I'm so excited that following about seven months of work "skimr" an R package for summarizing data has been released! It's based on idea from Amelia McNamara for a "frictionless, pipeable approach to dealing with summary statistics." Like me, Amelia teaches introductory statistics to undergraduates, and I could immediately see where she was going with the idea for both students and researchers.
The thing that excites people the most about skimr is when they see the inline histograms (aka spark graphs) which is definitely cool. In fact it was so exciting that even Edward Tufte tweeted about it a few times, first because he liked the spark graphs, then because he didn't like how we were handling (actually not handling) decimals. As Michael Quinn tweeted: "Omg. Omg. Omg. Ed Tufte made fun of me on Twitter. Life complete." As you can see below the whole thing worked out and we're not showing 9 decimals any more (unless you change the formats).
Amazingly the first StackOverflow question about skimr was posted on May 30, and it's been kind of a wild ride ever since, with over 300 stars and a steady but not overwhelming stream of issues and pull requests.
So, how did this happen?
Last Spring I saw a tweet about the ROpenSci Unconference and how great it was. I had been paying attention to the ROpenSci project on and off for a while, but it always had seemed not to have much in the way of social science. However, this time when I looked at the site it was a lot bigger and broader and even had a history package. So I took a deep breath and filled out the application saying something like "you don't have any sociologists, and you should." I had no idea what the chances were but next thing I knew I was talking with their excellent community manager Stefanie Butland in a pre unconf interview.
One of the cool and somewhat intimidating things about ROpenSci is that even though I had met essentially no one before (ok I saw Hadley give a talk once), I knew people from using their packages and #rstats on Twitter. Still it was intimidating, first of all, lots of people with packages, Ph.D.s in statistics, and all kinds of really amazing science work. I was especialy excited that Sean Kross was going to be there since I use his Swirl package constantly in my class, and we'd emailed back and forth some.
The unconference was really amazing, and unlike anything I've attended. People have already blogged about the process elsewhere, but essentially by lunch on day one we had broken up into self-organized groups of different sizes (from 1 to maybe 8) and were working on projects. And then, more or less people worked on those projects (though some individuals switched up or finished their first projects quickly) for the rest of the time through to the presentation at the end. So it was kind of like a hackathon, but with better food, no prizes, not staying up all night and almost everyone with a Ph.D. or in a doctoral program. And lots of women. So, not really like a hackathon.

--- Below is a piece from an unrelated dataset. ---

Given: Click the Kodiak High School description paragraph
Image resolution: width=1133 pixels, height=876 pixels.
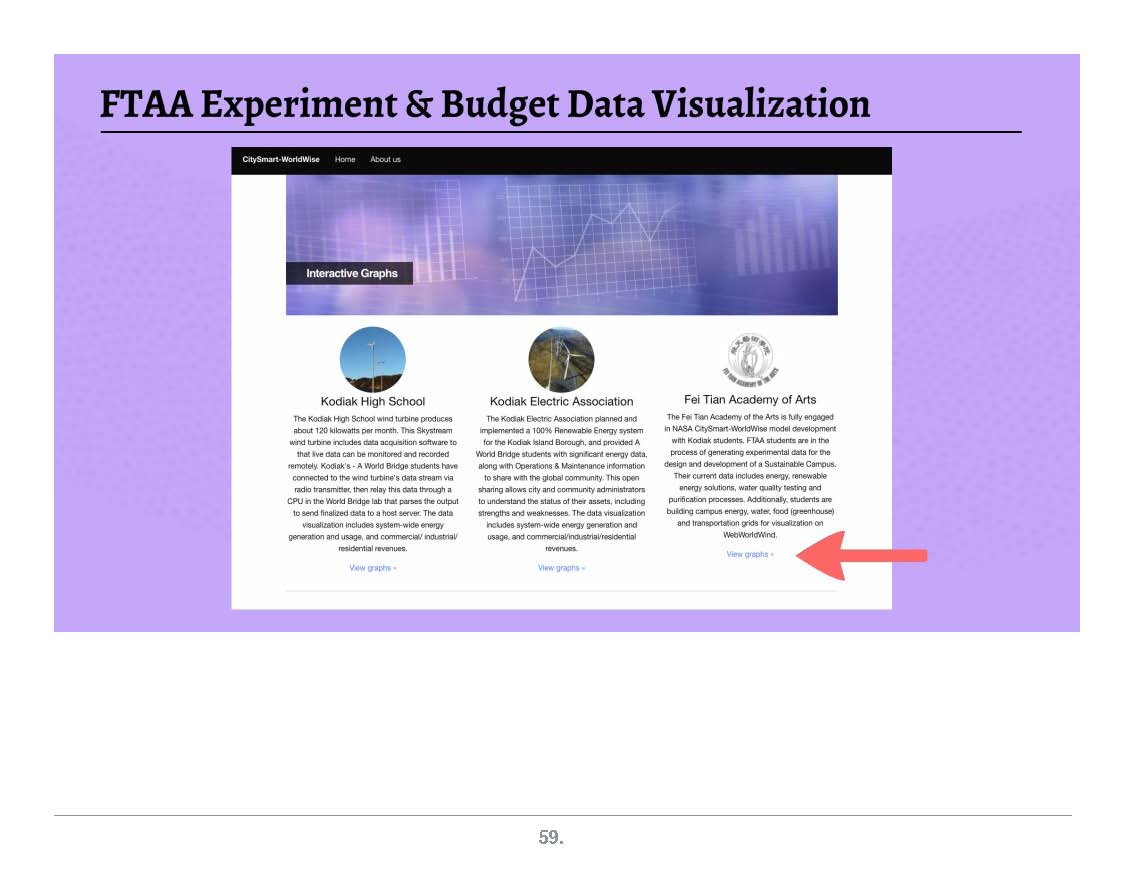Looking at the screenshot, I should [x=373, y=484].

I've been on kind of an extended vacation from group coding for a couple of years, but it really brought back for me how much fun it can be to be white boarding and coding with others, especially when the group is positive and open. Okay, I'm just going to say it, it's the first time I've ever really worked on code in a group that was half women and that was just amazing, especially when reflecting afterwards on what made it so different from past experiences. But more about that another time.

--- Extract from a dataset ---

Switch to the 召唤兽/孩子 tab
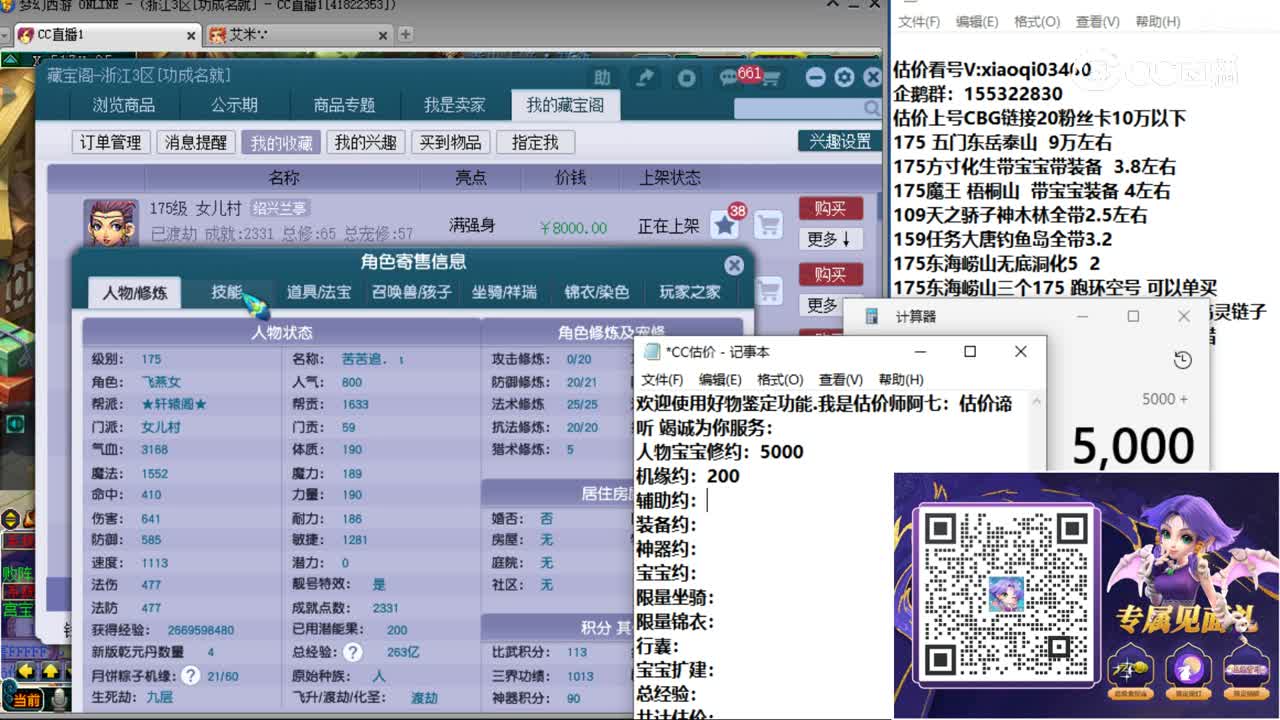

People in our group came with wildly different backgrounds, and I feel everyone was trying and learning new things. For example, a lot of us learned a lot more about unit testing in R and particularly using the testthat package. I feel like I really came to understand S3 methods. Other people learned to think about code style, mastering git, package structure, and how "stats 101 students" think. Over the two days we moved pretty quickly from prototype to a fairly polished first version. For me it was great to be using the muscles you need for a public facing project again, and how that creates a different kind of code practice and attention to detail and the big picture.
I really like skimr and it clearly was of interest, so I kept working on it as did Michael Quinn. Over the summer and fall we did some refactoring and ironed out some issues, wrote up vignettes, got to 100% test coverage and overall continued to make good progress on it. A few weeks ago we realized that we had just a few things to do before we were ready to give CRAN a try. We got those done, and here we are. There is still at least one outstanding item, which is coming up with a reasonable approach to rendering the spark graphs on Windows. Still, here we are.

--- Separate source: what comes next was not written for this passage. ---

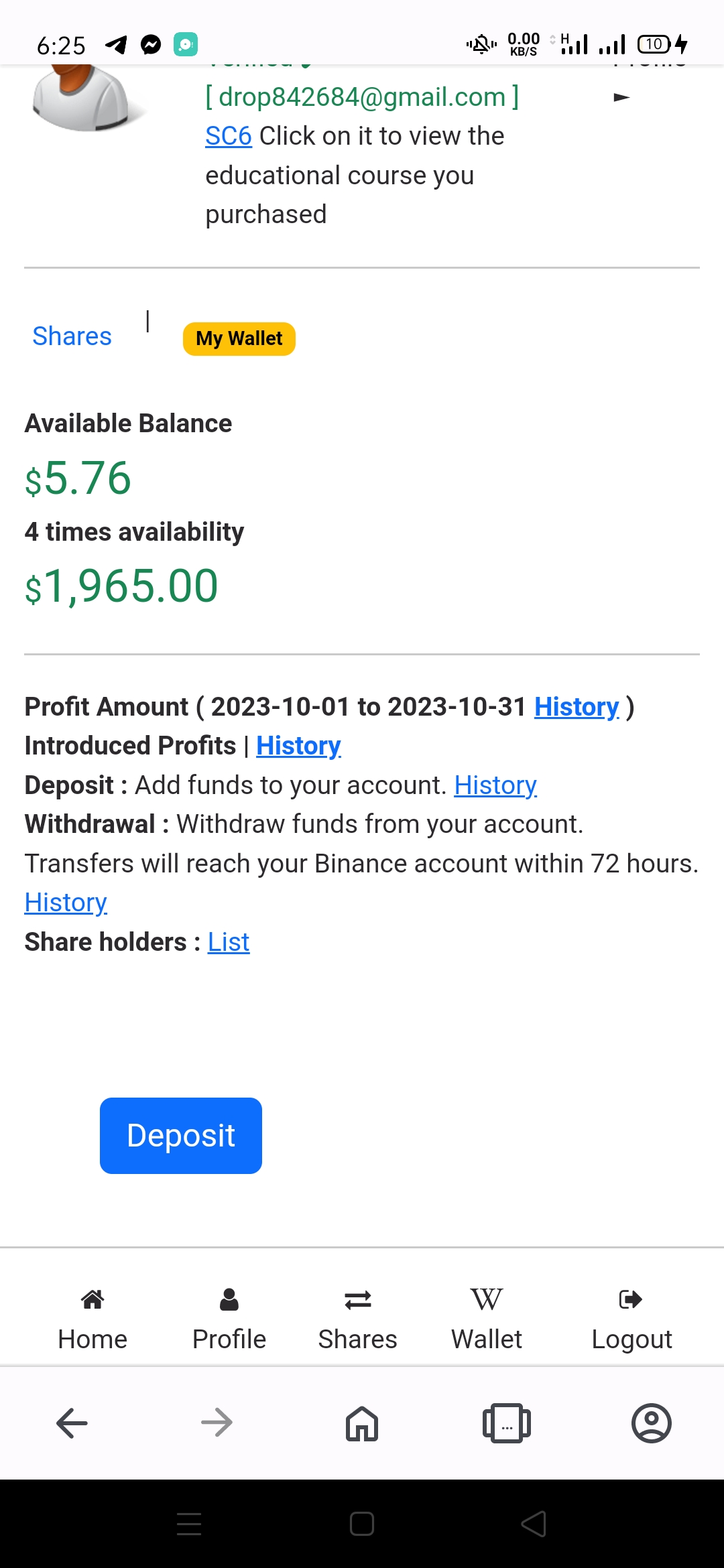
Task: Open the SC6 course link
Action: click(229, 136)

I've been saying to various people for the past couple of weeks "you know it changes when you have users" and that is definitely true. I do feel like I see a fairly high abandonment rate of R packages especially when they are Github only. But I also feel like we're ready and we have a good idea of what is in and out of scope for this project. Also the #rstats community and definitely the community of people doing science with R are really great. So I'm committed to being a good CRAN project maintainer.